GOAL: Please return each line below that contains the word "icon".

MATERIAL SUPPLIED:
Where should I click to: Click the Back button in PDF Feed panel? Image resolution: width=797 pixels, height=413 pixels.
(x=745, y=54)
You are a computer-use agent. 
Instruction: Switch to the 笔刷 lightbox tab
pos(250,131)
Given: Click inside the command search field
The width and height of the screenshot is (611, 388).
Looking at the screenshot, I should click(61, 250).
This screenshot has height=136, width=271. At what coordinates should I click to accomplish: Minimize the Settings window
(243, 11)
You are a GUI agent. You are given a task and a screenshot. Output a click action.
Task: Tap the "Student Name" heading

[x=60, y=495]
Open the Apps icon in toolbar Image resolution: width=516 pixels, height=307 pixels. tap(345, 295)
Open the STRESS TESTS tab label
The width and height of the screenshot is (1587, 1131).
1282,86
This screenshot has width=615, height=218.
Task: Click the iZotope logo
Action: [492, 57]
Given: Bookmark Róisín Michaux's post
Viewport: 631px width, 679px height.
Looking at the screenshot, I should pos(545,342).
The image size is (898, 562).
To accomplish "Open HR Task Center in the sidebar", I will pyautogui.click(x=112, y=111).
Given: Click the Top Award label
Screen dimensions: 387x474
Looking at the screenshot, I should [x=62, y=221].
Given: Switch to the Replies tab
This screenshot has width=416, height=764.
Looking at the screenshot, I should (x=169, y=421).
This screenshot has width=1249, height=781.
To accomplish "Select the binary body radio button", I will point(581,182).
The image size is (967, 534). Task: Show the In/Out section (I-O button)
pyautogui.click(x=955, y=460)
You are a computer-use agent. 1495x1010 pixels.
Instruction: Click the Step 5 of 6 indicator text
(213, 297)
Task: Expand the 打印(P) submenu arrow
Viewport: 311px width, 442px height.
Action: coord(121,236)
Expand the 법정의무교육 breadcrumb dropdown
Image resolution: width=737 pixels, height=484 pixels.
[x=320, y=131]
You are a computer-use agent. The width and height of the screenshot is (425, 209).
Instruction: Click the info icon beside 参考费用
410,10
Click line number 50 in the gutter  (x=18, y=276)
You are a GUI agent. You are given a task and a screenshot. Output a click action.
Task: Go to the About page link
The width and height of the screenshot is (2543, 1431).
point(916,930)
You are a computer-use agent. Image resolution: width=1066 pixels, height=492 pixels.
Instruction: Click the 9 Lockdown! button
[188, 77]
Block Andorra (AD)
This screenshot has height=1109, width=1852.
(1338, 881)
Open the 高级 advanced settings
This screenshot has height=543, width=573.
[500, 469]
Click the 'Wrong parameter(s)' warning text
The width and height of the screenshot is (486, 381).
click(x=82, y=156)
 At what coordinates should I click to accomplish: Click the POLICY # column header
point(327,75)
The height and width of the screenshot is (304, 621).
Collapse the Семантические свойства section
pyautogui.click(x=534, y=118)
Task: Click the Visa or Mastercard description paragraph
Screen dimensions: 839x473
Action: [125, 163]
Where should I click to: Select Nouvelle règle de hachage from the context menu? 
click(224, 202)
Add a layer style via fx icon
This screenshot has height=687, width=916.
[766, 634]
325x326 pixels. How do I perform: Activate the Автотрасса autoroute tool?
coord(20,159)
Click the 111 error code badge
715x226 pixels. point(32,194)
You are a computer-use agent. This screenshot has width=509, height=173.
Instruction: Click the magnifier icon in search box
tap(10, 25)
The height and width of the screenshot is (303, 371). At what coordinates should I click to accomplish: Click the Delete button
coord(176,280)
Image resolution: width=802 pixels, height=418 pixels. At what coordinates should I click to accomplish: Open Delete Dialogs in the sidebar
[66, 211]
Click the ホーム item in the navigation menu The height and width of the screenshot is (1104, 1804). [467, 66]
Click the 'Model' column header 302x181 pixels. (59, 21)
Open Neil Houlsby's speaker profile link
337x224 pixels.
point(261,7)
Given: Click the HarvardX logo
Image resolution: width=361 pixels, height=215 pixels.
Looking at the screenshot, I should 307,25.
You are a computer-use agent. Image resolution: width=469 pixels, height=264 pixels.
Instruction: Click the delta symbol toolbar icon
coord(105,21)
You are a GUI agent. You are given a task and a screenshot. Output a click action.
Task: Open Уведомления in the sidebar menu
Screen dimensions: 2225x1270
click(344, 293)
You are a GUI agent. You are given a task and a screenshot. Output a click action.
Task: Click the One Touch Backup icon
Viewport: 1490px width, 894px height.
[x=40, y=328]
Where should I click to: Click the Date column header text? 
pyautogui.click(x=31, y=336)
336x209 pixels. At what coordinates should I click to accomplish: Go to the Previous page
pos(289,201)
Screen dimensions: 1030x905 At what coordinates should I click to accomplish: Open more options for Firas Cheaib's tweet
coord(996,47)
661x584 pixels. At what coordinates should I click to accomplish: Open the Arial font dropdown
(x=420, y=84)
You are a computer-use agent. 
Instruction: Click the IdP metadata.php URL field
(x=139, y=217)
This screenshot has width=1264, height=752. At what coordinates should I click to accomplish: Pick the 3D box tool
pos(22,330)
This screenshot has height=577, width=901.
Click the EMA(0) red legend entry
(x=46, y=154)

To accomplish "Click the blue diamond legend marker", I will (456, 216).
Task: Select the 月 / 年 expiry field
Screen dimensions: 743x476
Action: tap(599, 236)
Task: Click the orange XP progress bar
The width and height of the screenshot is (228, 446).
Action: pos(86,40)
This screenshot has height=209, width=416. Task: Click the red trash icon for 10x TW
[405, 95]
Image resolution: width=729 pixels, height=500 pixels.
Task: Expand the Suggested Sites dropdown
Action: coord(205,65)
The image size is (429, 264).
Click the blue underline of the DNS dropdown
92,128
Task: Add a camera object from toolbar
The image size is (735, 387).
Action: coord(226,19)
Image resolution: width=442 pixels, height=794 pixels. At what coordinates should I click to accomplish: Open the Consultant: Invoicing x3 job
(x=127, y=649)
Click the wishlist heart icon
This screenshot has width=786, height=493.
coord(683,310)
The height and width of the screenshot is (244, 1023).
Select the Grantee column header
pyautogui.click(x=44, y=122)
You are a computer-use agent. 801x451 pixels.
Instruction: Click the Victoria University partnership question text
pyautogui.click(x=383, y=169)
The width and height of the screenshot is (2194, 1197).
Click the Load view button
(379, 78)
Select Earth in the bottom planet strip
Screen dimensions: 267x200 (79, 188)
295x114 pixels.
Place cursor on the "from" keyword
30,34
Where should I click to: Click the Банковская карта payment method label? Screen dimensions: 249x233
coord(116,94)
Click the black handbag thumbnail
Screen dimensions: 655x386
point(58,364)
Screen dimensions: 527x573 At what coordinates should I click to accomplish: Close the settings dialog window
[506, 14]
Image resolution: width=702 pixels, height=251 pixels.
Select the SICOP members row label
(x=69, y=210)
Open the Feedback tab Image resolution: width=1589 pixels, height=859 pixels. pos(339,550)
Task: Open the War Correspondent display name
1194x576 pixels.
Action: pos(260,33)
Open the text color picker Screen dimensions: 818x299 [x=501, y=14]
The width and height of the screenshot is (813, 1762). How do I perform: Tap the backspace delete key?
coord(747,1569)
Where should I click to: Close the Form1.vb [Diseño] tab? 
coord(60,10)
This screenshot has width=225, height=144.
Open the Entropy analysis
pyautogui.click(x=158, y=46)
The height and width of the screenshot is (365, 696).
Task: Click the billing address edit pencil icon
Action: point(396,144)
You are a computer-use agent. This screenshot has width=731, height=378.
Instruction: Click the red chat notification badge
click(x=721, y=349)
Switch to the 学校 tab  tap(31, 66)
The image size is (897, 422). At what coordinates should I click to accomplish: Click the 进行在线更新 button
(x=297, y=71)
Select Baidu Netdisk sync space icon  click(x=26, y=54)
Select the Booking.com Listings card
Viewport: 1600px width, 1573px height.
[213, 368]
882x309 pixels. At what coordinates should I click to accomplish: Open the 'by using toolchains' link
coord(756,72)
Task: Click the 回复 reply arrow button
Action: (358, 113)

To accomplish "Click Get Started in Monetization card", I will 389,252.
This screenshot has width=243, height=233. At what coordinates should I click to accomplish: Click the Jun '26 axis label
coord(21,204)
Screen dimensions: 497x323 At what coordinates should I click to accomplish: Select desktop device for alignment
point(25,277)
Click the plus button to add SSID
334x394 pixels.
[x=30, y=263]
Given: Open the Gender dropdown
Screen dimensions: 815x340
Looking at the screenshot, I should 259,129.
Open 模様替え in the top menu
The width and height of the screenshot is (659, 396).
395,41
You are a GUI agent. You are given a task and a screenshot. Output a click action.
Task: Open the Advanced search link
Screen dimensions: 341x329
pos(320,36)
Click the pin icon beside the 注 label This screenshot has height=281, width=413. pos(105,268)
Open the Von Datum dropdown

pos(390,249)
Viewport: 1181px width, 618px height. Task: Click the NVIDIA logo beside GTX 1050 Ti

ANSWER TO THIS EXERCISE:
Open the Apps icon in toolbar Image resolution: width=516 pixels, height=307 pixels. tap(345, 295)
Instruction: Click the info icon beside 参考费用
Add a layer style via fx icon
Instruction: Click the magnifier icon in search box
Instruction: Click the delta symbol toolbar icon
Task: Click the One Touch Backup icon
This screenshot has height=209, width=416. Task: Click the red trash icon for 10x TW
Click the wishlist heart icon
Task: Click the billing address edit pencil icon
Select Baidu Netdisk sync space icon  click(x=26, y=54)
Click the pin icon beside the 注 label This screenshot has height=281, width=413. pos(105,268)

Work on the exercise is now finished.